▸ SELECTED EXCERPT

───

We are two part-time academics. Ellen teaches in the English department and Jim in the IT program at George Mason University.

The Queen: "upstairs" w/o "downstairs" · 23 October 06

Dear Harriet,

Early this month I sent you Miss Schuster-Slatt’s review of Stephen Frears’s The Queen (screenplay Peter Morgan, starring Helen Mirren as Elizabeth II and Michael Sheen as Tony Blair), with some commentary on Helen Mirren’s career and an eye-attracting photo of her.

Late yesterday afternoon Caroline and I went to see said film. We both enjoyed it; throughout we were aware that it was strongly pro-Royalist and attempting to make the audience sympathize with Elizabeth and see Tony Blair as well as Charles as sentimental heroes. Blair (Michael Sheen) was contrasted with Cherie (Helen McCrory): Blair was the caring new Prime Minister, ever so earnest and decent with his desire to "modernize," the man who has the courage to tell the queen she is out of touch with "her" people and must herself show and validate their grief and allow them to participate in the funeral, come to Buckingham Palace, walk among them; Cherie was a petty woman who couldn’t get herself to curtsey properly. Elizabeth (Mirren) is big enough to overlook such vanities. We see nothing of what bitterness Charles (Alex Jennings) may have felt, nothing of his personal (if he had this) sense of self-blame or guilt for this young woman self-destructing. Had he not married her (picked her to be numinous) she might be alive today. The character as presented is ever intent on getting his mother to "modernize" the monarchy and simply on the surface grief-striken, especially for his "sons." What a great mother Diana had been you see; always loved them. Alex Jennings was the one actor who did not seem uncannily physically like the real people we see in media. He walked like Charles and from the back looked like him; but his facial features are very different. No one played Diana. We just saw her on film. Is there some tabooed matter here for both of them, something to be avoided?

───

▸ WHAT IS ASKED
[1] Answer these questions using the letter about The Queen:
(a) In which program does Jim teach?
(b) Which actor plays Tony Blair in the film?
(c) Who played Diana?
[2] In the entries, from the line with "Click the China flag next to JIANG Ranxin" to the line with "click(925, 373)", swap "progress bar" for "progress indicator". Give those lines again with nothing else changed.

───

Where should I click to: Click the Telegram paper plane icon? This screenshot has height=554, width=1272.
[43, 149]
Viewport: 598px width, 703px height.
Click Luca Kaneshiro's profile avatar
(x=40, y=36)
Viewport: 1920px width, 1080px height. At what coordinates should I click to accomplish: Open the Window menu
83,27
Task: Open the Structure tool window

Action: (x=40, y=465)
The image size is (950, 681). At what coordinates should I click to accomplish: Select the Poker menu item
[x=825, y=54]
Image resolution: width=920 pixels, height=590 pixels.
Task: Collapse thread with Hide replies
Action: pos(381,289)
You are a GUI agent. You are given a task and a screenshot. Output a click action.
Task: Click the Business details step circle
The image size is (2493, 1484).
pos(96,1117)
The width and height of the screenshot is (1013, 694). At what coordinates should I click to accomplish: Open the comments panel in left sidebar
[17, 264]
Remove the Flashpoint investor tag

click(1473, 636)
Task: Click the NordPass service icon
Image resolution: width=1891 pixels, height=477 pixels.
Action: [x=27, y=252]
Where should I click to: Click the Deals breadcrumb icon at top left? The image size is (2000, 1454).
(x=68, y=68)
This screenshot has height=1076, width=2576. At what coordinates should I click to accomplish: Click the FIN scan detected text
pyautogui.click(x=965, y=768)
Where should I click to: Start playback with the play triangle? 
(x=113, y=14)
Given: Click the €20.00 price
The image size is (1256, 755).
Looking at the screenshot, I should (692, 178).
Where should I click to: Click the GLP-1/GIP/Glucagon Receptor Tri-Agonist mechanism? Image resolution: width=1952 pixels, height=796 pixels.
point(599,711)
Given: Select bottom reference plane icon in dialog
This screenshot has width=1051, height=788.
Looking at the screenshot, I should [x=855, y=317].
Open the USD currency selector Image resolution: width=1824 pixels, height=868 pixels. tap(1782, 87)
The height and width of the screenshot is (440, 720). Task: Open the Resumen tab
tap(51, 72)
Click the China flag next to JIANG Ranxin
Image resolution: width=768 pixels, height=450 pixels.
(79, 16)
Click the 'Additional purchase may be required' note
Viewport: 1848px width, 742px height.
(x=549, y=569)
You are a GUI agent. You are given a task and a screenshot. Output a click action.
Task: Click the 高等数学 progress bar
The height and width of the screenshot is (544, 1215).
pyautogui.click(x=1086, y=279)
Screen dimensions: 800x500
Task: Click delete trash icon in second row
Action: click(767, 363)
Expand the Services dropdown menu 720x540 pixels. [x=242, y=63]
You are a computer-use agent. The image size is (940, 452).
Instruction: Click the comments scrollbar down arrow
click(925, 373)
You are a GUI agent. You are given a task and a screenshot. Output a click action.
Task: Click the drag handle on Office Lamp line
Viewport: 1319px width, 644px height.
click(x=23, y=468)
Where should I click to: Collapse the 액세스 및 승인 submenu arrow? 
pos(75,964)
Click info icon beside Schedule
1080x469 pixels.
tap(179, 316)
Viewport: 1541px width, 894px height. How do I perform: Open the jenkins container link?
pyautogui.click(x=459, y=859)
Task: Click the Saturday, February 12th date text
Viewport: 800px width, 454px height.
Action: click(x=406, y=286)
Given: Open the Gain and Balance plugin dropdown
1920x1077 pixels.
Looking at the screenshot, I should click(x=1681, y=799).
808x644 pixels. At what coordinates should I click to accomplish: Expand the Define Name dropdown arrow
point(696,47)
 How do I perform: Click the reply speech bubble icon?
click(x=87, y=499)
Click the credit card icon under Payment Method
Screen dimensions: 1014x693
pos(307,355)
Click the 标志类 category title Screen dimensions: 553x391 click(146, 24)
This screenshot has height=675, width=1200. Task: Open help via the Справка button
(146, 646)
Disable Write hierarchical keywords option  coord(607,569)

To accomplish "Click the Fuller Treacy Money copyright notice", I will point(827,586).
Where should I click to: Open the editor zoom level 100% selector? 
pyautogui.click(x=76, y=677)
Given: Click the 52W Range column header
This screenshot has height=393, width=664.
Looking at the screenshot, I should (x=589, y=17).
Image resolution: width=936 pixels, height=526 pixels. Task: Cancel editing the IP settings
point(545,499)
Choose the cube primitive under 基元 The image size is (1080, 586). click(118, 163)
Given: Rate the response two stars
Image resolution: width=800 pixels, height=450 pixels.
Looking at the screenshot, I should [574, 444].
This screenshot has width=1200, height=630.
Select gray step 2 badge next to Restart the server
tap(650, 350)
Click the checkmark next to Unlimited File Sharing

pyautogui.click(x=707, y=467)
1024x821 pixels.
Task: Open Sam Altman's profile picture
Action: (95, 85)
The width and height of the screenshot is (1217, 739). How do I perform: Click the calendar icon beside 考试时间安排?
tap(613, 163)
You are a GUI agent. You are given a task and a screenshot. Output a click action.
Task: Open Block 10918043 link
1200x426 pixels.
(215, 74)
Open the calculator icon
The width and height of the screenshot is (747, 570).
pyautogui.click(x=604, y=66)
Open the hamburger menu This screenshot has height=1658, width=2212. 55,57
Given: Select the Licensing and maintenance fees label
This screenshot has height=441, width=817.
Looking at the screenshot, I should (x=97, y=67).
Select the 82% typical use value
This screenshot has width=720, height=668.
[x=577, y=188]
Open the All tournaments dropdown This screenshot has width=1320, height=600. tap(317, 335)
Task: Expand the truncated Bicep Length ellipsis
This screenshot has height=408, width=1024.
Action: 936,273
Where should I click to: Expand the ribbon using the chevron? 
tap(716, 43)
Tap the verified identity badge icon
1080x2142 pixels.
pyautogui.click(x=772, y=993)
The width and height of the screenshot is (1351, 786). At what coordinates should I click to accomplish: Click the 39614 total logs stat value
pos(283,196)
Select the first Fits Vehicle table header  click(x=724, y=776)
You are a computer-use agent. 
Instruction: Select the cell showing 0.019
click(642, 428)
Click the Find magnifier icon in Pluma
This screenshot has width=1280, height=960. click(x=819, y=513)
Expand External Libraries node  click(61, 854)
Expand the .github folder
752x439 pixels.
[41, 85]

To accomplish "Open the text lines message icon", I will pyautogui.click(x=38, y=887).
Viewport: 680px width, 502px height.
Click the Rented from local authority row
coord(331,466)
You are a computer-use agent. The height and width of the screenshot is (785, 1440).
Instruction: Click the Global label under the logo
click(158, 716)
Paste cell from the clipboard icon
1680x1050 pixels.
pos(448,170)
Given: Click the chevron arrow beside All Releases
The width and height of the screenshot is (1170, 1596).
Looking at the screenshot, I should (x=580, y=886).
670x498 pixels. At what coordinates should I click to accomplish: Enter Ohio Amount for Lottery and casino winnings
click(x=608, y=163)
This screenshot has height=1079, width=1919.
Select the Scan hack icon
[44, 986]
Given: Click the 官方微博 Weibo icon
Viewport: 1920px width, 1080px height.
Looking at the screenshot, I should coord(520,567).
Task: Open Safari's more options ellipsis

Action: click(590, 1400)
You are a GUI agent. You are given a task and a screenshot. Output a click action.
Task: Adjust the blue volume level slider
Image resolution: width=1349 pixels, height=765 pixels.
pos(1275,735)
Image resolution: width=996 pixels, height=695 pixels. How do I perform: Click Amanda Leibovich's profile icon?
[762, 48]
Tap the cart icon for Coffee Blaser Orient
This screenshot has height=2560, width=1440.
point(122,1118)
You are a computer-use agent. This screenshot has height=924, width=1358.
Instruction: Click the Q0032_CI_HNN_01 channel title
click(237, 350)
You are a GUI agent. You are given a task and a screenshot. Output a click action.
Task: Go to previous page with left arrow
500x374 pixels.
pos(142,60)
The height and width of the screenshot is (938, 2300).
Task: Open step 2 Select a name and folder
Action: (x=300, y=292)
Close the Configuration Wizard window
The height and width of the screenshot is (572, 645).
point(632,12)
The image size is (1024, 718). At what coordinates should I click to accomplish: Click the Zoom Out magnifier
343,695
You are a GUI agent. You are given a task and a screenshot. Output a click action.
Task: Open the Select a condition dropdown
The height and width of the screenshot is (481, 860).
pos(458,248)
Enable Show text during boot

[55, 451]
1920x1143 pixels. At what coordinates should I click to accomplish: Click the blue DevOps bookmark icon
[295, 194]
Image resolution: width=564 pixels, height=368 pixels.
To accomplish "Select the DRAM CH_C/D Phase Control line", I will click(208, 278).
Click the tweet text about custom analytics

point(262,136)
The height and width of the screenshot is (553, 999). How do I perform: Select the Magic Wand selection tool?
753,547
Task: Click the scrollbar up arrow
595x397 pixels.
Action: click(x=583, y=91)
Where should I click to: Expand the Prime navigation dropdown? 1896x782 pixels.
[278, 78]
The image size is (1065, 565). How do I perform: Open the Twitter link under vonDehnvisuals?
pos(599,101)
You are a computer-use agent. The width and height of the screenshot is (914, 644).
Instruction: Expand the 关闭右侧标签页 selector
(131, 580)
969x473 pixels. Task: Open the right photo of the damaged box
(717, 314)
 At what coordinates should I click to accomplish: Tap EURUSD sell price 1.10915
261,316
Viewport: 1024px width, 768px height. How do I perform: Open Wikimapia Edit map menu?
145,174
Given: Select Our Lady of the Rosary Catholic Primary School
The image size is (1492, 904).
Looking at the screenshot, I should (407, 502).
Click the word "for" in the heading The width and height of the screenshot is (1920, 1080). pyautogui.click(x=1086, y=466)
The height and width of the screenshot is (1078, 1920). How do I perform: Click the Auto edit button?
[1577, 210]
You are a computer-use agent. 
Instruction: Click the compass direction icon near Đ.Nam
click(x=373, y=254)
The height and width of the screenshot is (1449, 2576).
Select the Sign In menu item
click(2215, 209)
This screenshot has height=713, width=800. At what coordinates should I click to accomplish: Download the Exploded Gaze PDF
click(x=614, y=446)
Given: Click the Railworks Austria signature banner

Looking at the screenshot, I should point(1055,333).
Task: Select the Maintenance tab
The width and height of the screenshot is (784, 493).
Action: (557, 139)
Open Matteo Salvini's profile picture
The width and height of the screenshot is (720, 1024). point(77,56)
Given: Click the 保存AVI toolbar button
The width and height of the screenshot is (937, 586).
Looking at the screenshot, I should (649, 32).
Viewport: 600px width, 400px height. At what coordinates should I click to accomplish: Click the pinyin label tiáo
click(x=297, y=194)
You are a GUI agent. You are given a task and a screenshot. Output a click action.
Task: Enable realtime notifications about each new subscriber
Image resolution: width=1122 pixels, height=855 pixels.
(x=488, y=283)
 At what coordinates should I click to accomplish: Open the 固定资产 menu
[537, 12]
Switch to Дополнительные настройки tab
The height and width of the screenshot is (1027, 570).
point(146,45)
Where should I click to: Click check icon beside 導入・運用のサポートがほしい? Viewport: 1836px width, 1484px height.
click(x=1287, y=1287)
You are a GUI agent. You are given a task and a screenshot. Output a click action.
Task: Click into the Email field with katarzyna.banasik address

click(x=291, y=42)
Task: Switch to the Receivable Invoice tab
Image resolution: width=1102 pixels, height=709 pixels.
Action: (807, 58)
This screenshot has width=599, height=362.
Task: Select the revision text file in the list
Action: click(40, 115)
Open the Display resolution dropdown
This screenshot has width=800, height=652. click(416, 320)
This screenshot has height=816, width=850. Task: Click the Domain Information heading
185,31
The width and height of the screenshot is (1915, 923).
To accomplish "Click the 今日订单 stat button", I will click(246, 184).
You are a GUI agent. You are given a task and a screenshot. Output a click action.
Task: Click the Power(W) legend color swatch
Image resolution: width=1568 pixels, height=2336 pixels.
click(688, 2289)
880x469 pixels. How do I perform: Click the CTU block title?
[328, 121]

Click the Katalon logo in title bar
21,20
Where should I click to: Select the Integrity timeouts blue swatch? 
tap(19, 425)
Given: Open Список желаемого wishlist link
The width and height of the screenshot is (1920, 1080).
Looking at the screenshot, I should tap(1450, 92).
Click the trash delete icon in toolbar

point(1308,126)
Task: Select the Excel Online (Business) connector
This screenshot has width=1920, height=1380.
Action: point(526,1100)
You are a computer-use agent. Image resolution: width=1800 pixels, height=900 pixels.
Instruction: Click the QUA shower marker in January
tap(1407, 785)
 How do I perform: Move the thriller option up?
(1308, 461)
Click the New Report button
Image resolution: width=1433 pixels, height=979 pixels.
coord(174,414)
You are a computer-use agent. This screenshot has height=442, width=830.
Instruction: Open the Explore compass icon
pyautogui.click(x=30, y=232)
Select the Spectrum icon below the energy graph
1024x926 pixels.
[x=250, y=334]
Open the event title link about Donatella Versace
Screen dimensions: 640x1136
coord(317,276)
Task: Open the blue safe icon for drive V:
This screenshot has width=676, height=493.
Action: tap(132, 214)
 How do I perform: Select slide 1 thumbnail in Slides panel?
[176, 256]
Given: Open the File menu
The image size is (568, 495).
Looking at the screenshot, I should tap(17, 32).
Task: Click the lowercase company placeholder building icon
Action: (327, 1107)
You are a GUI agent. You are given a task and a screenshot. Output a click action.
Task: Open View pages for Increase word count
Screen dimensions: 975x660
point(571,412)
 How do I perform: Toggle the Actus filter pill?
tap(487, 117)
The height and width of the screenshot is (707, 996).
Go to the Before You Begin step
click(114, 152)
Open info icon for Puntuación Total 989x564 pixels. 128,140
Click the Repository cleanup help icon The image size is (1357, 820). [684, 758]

───

▸ OUTPUTS
[1]
(a) The IT program at George Mason University.
(b) Michael Sheen.
(c) No one; she was seen only on film.

[2]
Click the China flag next to JIANG Ranxin
Image resolution: width=768 pixels, height=450 pixels.
(79, 16)
Click the 'Additional purchase may be required' note
Viewport: 1848px width, 742px height.
(x=549, y=569)
You are a GUI agent. You are given a task and a screenshot. Output a click action.
Task: Click the 高等数学 progress indicator
The height and width of the screenshot is (544, 1215).
pyautogui.click(x=1086, y=279)
Screen dimensions: 800x500
Task: Click delete trash icon in second row
Action: click(767, 363)
Expand the Services dropdown menu 720x540 pixels. [x=242, y=63]
You are a computer-use agent. The image size is (940, 452).
Instruction: Click the comments scrollbar down arrow
click(925, 373)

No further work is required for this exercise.